Familles, proches : des parcours encore semés d’obstacles
1. La coordination des acteurs, un défi permanent
Trop de familles témoignent encore d’un sentiment de solitude administrative : chaque interlocuteur (accompagnant, structure, MDPH, caisse de retraite) ne connaît qu’une « partie du film ». La création récente des Services autonomie à domicile (SAD), fusionnant différents métiers, vise à simplifier la donne — mais l’offre reste hétérogène sur le terrain (source : Ministère des Solidarités ; 2024).
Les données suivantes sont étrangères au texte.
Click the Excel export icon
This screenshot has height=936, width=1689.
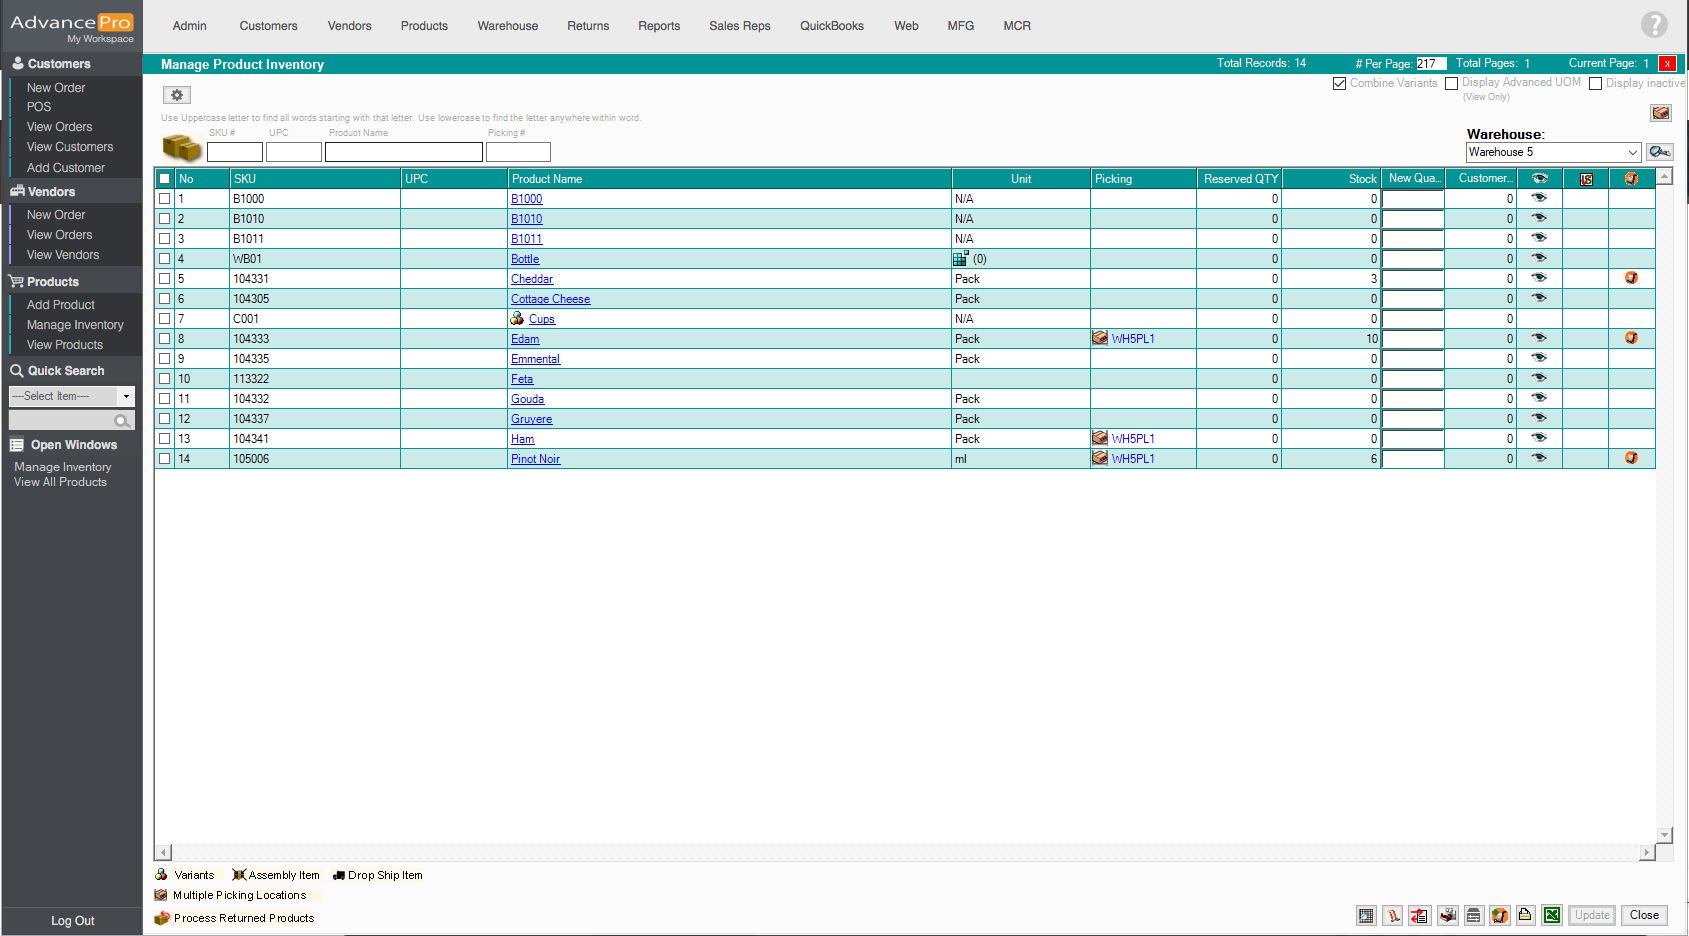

2. L’égalité territoriale : une attente forte et peu satisfaite
- Pénurie de professionnels dans les zones rurales ou périurbaines ;
- Restes à charge amplifiés dans certains territoires, éloignement des plateaux techniques ;
- Délais très longs pour les admissions en EHPAD public.
L’amélioration de la couverture du territoire, de la mobilité des intervenants, la création de postes tremplins pour attirer les jeunes vers la filière, sont des leviers structurants évoqués par le rapport Broussy.
3. L’évolution des modèles familiaux
Les familles « noyau » d’hier ont laissé place à des configurations plus éclatées : recompositions, mobilité géographique, isolement de la personne âgée, nombre croissant de personnes sans enfant ou sans soutien familial proche. D’après France Stratégie (2023), 20 % des personnes de plus de 85 ans n’ont aucun enfant vivant – soit plus d’un million de personnes à horizon 2040.
Les collectivités s’emparent de cet enjeu : vigilance accrue autour du repérage de l’isolement, campagnes de sensibilisation (« Allô, comment ça va ? »), développement du bénévolat de voisinage comme « nouvelle famille de proximité ».